- [Excerpted passage]:
══════════

The proton beam entering the lens is defined by a 100 μm diameter object aperture 3.5 m upstream from the lens. A second, 100 μm, limiting aperture at the entrance to the first lens element eliminates protons that would have high spherical aberrations in the lens. The effective focal length of the lens is 22 cm, resulting in a demagnification of 22, This results in a beam spot at the focal point of about 5 um.

At the endstation, the quadruplet lens is mounted on a 2D pivot adjustment plate, and can rotate around its center plane. By adjusting the pivot plate tilt angle, the lens is aligned with the beam. The whole lens holder system is mounted on rails on the beam end station table.

3.2 Endstation design

The experiment station design is based closely on our standard microbeam endstation configuration [19, 20] with the main difference being that all other endstations were designed for a vertical beam and this one was designed for a horizontal beam. In addition to the lens assembly, the endstation consists of:

• A sample holder, mounted on an XYZ stage with 0.1μm step size (Thorlabs, Newton, NJ).

• A solid state semiconductor detector to detect the protons and measure their energies during beam diagnostics.

══════════

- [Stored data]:
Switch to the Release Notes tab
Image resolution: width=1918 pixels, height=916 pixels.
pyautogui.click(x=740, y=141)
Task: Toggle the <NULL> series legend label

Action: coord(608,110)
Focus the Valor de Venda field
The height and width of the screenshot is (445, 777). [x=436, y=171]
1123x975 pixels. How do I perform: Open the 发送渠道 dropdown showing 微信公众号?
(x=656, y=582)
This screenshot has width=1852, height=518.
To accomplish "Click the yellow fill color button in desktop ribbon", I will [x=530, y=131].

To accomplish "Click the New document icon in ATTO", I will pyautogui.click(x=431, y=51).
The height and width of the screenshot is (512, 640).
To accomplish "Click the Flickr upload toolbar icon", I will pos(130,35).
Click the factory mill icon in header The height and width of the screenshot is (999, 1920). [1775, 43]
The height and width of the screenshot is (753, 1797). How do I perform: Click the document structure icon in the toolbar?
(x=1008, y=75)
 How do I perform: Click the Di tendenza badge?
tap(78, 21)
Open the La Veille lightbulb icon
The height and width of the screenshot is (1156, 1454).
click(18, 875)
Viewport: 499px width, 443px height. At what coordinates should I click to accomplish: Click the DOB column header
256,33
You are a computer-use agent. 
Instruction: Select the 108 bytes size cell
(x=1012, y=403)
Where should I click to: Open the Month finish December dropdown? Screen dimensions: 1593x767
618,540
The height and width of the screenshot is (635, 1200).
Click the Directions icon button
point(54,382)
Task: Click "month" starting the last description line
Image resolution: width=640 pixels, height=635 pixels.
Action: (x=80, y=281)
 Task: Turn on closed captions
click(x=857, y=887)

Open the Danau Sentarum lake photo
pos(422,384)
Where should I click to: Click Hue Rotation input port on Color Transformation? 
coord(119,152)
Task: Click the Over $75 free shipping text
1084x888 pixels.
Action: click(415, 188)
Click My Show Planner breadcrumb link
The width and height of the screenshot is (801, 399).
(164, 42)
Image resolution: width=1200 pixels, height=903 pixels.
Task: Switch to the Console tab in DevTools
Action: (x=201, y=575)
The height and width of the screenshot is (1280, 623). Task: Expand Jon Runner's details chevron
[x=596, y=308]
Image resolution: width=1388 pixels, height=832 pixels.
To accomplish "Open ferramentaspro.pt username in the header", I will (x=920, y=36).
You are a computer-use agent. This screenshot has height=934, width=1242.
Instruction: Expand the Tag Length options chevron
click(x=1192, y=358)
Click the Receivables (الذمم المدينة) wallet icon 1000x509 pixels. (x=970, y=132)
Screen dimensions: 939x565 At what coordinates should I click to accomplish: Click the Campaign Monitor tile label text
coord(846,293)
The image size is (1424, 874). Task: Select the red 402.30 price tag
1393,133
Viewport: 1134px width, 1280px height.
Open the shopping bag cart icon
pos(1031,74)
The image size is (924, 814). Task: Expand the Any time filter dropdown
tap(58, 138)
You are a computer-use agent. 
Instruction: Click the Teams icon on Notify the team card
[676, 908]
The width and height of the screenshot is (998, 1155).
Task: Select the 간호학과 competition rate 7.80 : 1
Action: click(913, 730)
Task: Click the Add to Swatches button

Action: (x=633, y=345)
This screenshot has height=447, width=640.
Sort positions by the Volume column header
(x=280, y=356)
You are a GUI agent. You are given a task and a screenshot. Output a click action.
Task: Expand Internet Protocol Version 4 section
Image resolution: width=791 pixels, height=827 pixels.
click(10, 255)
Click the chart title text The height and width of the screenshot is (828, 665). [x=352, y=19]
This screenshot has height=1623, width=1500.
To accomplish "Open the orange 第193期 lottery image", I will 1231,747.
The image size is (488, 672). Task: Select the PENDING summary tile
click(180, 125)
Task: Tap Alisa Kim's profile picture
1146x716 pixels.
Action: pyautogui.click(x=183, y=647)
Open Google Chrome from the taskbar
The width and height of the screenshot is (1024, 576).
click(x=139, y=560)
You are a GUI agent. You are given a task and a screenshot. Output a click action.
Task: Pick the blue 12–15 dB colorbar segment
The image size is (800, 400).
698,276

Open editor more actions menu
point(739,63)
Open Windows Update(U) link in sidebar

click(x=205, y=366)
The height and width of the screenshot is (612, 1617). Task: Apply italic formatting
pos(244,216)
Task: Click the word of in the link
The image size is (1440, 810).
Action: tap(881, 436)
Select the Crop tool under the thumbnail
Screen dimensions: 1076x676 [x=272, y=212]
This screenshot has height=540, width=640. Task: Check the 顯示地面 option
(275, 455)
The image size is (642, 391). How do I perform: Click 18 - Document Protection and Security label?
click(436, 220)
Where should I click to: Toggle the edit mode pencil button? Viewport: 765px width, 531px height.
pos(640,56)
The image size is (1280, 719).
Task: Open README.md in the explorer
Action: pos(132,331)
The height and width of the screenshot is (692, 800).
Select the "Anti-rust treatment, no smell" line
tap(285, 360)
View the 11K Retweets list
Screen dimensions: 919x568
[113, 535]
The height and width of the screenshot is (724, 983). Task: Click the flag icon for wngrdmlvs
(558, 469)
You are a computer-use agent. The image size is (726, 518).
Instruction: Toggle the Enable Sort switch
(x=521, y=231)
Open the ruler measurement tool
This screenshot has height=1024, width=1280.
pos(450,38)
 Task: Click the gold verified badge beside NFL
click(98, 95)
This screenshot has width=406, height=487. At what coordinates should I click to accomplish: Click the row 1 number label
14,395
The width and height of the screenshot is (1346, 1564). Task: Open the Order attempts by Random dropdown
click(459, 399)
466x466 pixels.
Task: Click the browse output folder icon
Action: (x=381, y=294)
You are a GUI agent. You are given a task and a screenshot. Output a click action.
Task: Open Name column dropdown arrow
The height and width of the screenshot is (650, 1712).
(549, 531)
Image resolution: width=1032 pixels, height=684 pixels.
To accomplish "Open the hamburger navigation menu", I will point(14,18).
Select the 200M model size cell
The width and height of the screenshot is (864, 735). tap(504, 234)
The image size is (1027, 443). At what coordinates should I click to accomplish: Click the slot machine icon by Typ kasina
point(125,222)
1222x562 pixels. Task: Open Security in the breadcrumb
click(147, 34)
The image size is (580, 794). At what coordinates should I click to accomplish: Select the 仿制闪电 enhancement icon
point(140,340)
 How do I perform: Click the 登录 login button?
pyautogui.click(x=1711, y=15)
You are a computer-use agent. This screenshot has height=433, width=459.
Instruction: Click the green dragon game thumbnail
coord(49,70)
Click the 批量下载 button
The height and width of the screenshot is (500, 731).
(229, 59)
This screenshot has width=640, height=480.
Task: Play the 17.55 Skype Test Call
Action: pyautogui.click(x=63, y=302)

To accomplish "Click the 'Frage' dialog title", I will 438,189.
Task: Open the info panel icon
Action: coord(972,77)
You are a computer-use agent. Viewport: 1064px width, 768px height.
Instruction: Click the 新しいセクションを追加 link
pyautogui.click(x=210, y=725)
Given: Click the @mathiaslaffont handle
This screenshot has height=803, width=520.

══════════

List every quantity in the proton microbeam passage that is given in micrometers, along with what each one describes. These stored data were taken from a different source than the proton microbeam passage.

- [Solution to this exercise]:
- 100 μm: the diameter of the object aperture 3.5 m upstream from the lens
- 100 μm: the limiting aperture at the entrance to the first lens element
- About 5 μm: the beam spot at the focal point
- 0.1 μm: the step size of the XYZ stage on which the sample holder is mounted